**The task:**
Rewrite all of the records below, changing "Image resolution" to "Image size" and leaving everything else as it is.

**Records provided:**

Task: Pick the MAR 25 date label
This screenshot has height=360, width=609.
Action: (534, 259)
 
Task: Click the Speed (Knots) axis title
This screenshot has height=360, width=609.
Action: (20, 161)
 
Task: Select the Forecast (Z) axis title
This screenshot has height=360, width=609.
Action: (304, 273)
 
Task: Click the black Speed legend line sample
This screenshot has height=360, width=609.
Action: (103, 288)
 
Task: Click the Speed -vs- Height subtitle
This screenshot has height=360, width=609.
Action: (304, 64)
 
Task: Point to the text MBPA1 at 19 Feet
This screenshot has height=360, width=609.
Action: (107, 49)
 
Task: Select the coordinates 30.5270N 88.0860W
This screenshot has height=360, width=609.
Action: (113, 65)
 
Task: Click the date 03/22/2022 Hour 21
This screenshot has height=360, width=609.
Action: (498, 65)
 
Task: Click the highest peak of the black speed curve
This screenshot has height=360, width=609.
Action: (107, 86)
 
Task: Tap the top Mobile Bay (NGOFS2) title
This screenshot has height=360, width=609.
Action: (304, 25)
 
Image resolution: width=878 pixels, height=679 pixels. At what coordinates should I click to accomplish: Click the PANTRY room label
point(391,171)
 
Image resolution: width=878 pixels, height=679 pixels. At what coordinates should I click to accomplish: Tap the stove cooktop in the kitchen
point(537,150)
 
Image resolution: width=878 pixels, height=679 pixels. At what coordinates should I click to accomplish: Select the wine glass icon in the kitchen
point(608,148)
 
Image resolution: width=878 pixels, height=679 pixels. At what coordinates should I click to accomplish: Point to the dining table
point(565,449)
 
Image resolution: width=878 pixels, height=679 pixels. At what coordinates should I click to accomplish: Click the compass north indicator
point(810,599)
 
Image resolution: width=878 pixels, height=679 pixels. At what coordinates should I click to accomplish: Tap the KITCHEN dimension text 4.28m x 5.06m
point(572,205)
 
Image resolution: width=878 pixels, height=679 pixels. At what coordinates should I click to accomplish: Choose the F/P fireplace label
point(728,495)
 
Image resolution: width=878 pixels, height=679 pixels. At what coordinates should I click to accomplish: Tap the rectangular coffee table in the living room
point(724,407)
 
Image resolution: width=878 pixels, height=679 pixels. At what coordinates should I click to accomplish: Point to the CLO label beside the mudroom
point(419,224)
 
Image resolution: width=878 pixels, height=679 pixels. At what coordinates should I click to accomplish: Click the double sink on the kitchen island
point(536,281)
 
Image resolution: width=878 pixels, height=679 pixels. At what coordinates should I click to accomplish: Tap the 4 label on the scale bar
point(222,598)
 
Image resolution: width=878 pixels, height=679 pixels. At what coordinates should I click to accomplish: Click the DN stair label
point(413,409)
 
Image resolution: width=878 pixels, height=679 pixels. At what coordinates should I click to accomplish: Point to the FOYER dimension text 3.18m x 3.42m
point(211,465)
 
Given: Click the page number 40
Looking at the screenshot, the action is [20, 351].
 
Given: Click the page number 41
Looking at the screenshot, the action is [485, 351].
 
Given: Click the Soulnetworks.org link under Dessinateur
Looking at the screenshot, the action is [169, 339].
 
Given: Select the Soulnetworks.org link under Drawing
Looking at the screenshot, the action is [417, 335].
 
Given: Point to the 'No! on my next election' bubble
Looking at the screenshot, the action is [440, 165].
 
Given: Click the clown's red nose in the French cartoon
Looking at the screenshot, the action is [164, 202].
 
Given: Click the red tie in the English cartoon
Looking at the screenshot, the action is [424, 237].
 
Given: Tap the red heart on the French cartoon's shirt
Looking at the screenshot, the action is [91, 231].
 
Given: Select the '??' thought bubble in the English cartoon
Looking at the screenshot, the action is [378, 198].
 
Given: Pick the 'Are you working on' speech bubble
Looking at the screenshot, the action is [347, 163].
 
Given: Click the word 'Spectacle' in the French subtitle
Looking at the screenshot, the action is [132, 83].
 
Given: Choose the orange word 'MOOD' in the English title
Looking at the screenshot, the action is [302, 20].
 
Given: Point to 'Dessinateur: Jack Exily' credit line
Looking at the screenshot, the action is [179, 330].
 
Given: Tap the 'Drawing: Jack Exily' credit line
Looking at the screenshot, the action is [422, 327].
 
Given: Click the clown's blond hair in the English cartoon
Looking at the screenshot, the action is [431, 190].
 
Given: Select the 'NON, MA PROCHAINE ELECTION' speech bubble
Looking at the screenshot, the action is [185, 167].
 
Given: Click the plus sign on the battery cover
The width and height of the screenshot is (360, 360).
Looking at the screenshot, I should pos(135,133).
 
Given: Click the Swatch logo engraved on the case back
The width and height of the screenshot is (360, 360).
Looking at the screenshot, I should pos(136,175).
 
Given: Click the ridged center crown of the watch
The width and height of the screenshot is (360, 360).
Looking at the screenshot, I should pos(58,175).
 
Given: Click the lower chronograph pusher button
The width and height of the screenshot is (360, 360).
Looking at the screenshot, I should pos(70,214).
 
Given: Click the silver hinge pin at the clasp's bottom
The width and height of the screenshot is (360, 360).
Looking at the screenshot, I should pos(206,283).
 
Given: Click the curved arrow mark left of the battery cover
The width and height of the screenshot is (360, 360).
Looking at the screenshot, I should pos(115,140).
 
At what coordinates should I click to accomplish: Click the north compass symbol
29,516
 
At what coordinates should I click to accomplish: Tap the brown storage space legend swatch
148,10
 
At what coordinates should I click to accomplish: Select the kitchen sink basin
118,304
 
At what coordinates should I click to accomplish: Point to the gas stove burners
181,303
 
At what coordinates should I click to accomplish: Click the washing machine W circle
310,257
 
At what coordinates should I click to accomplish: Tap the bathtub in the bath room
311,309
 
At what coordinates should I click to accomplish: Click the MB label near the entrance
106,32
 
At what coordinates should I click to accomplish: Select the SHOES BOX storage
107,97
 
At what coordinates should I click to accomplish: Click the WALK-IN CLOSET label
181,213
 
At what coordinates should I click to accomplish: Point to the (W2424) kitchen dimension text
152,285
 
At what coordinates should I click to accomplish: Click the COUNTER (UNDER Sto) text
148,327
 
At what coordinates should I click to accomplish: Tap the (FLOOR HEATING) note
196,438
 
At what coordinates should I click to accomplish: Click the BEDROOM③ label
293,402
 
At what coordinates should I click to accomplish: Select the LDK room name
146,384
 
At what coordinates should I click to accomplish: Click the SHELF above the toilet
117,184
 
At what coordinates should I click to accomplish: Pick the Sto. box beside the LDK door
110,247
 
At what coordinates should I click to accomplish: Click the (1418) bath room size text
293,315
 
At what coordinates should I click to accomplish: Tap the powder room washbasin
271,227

**Complete response:**
Task: Pick the MAR 25 date label
This screenshot has height=360, width=609.
Action: (534, 259)
 
Task: Click the Speed (Knots) axis title
This screenshot has height=360, width=609.
Action: (20, 161)
 
Task: Select the Forecast (Z) axis title
This screenshot has height=360, width=609.
Action: (304, 273)
 
Task: Click the black Speed legend line sample
This screenshot has height=360, width=609.
Action: (103, 288)
 
Task: Click the Speed -vs- Height subtitle
This screenshot has height=360, width=609.
Action: (304, 64)
 
Task: Point to the text MBPA1 at 19 Feet
This screenshot has height=360, width=609.
Action: (107, 49)
 
Task: Select the coordinates 30.5270N 88.0860W
This screenshot has height=360, width=609.
Action: (113, 65)
 
Task: Click the date 03/22/2022 Hour 21
This screenshot has height=360, width=609.
Action: (498, 65)
 
Task: Click the highest peak of the black speed curve
This screenshot has height=360, width=609.
Action: (107, 86)
 
Task: Tap the top Mobile Bay (NGOFS2) title
This screenshot has height=360, width=609.
Action: (304, 25)
 
Image size: width=878 pixels, height=679 pixels. At what coordinates should I click to accomplish: Click the PANTRY room label
point(391,171)
 
Image size: width=878 pixels, height=679 pixels. At what coordinates should I click to accomplish: Tap the stove cooktop in the kitchen
point(537,150)
 
Image size: width=878 pixels, height=679 pixels. At what coordinates should I click to accomplish: Select the wine glass icon in the kitchen
point(608,148)
 
Image size: width=878 pixels, height=679 pixels. At what coordinates should I click to accomplish: Point to the dining table
point(565,449)
 
Image size: width=878 pixels, height=679 pixels. At what coordinates should I click to accomplish: Click the compass north indicator
point(810,599)
 
Image size: width=878 pixels, height=679 pixels. At what coordinates should I click to accomplish: Tap the KITCHEN dimension text 4.28m x 5.06m
point(572,205)
 
Image size: width=878 pixels, height=679 pixels. At what coordinates should I click to accomplish: Choose the F/P fireplace label
point(728,495)
 
Image size: width=878 pixels, height=679 pixels. At what coordinates should I click to accomplish: Tap the rectangular coffee table in the living room
point(724,407)
 
Image size: width=878 pixels, height=679 pixels. At what coordinates should I click to accomplish: Point to the CLO label beside the mudroom
point(419,224)
 
Image size: width=878 pixels, height=679 pixels. At what coordinates should I click to accomplish: Click the double sink on the kitchen island
point(536,281)
 
Image size: width=878 pixels, height=679 pixels. At what coordinates should I click to accomplish: Tap the 4 label on the scale bar
point(222,598)
 
Image size: width=878 pixels, height=679 pixels. At what coordinates should I click to accomplish: Click the DN stair label
point(413,409)
 
Image size: width=878 pixels, height=679 pixels. At what coordinates should I click to accomplish: Point to the FOYER dimension text 3.18m x 3.42m
point(211,465)
 
Given: Click the page number 40
Looking at the screenshot, the action is [20, 351].
 
Given: Click the page number 41
Looking at the screenshot, the action is [485, 351].
 
Given: Click the Soulnetworks.org link under Dessinateur
Looking at the screenshot, the action is [169, 339].
 
Given: Select the Soulnetworks.org link under Drawing
Looking at the screenshot, the action is [417, 335].
 
Given: Point to the 'No! on my next election' bubble
Looking at the screenshot, the action is [440, 165].
 
Given: Click the clown's red nose in the French cartoon
Looking at the screenshot, the action is [164, 202].
 
Given: Click the red tie in the English cartoon
Looking at the screenshot, the action is [424, 237].
 
Given: Tap the red heart on the French cartoon's shirt
Looking at the screenshot, the action is [91, 231].
 
Given: Select the '??' thought bubble in the English cartoon
Looking at the screenshot, the action is [378, 198].
 
Given: Pick the 'Are you working on' speech bubble
Looking at the screenshot, the action is [347, 163].
 
Given: Click the word 'Spectacle' in the French subtitle
Looking at the screenshot, the action is [132, 83].
 
Given: Choose the orange word 'MOOD' in the English title
Looking at the screenshot, the action is [302, 20].
 
Given: Point to 'Dessinateur: Jack Exily' credit line
Looking at the screenshot, the action is [179, 330].
 
Given: Tap the 'Drawing: Jack Exily' credit line
Looking at the screenshot, the action is [422, 327].
 
Given: Click the clown's blond hair in the English cartoon
Looking at the screenshot, the action is [431, 190].
 
Given: Select the 'NON, MA PROCHAINE ELECTION' speech bubble
Looking at the screenshot, the action is [185, 167].
 
Given: Click the plus sign on the battery cover
The width and height of the screenshot is (360, 360).
Looking at the screenshot, I should pos(135,133).
 
Given: Click the Swatch logo engraved on the case back
The width and height of the screenshot is (360, 360).
Looking at the screenshot, I should pos(136,175).
 
Given: Click the ridged center crown of the watch
The width and height of the screenshot is (360, 360).
Looking at the screenshot, I should pos(58,175).
 
Given: Click the lower chronograph pusher button
The width and height of the screenshot is (360, 360).
Looking at the screenshot, I should pos(70,214).
 
Given: Click the silver hinge pin at the clasp's bottom
The width and height of the screenshot is (360, 360).
Looking at the screenshot, I should pos(206,283).
 
Given: Click the curved arrow mark left of the battery cover
The width and height of the screenshot is (360, 360).
Looking at the screenshot, I should pos(115,140).
 
At what coordinates should I click to accomplish: Click the north compass symbol
29,516
 
At what coordinates should I click to accomplish: Tap the brown storage space legend swatch
148,10
 
At what coordinates should I click to accomplish: Select the kitchen sink basin
118,304
 
At what coordinates should I click to accomplish: Point to the gas stove burners
181,303
 
At what coordinates should I click to accomplish: Click the washing machine W circle
310,257
 
At what coordinates should I click to accomplish: Tap the bathtub in the bath room
311,309
 
At what coordinates should I click to accomplish: Click the MB label near the entrance
106,32
 
At what coordinates should I click to accomplish: Select the SHOES BOX storage
107,97
 
At what coordinates should I click to accomplish: Click the WALK-IN CLOSET label
181,213
 
At what coordinates should I click to accomplish: Point to the (W2424) kitchen dimension text
152,285
 
At what coordinates should I click to accomplish: Click the COUNTER (UNDER Sto) text
148,327
 
At what coordinates should I click to accomplish: Tap the (FLOOR HEATING) note
196,438
 
At what coordinates should I click to accomplish: Click the BEDROOM③ label
293,402
 
At what coordinates should I click to accomplish: Select the LDK room name
146,384
 
At what coordinates should I click to accomplish: Click the SHELF above the toilet
117,184
 
At what coordinates should I click to accomplish: Pick the Sto. box beside the LDK door
110,247
 
At what coordinates should I click to accomplish: Click the (1418) bath room size text
293,315
 
At what coordinates should I click to accomplish: Tap the powder room washbasin
271,227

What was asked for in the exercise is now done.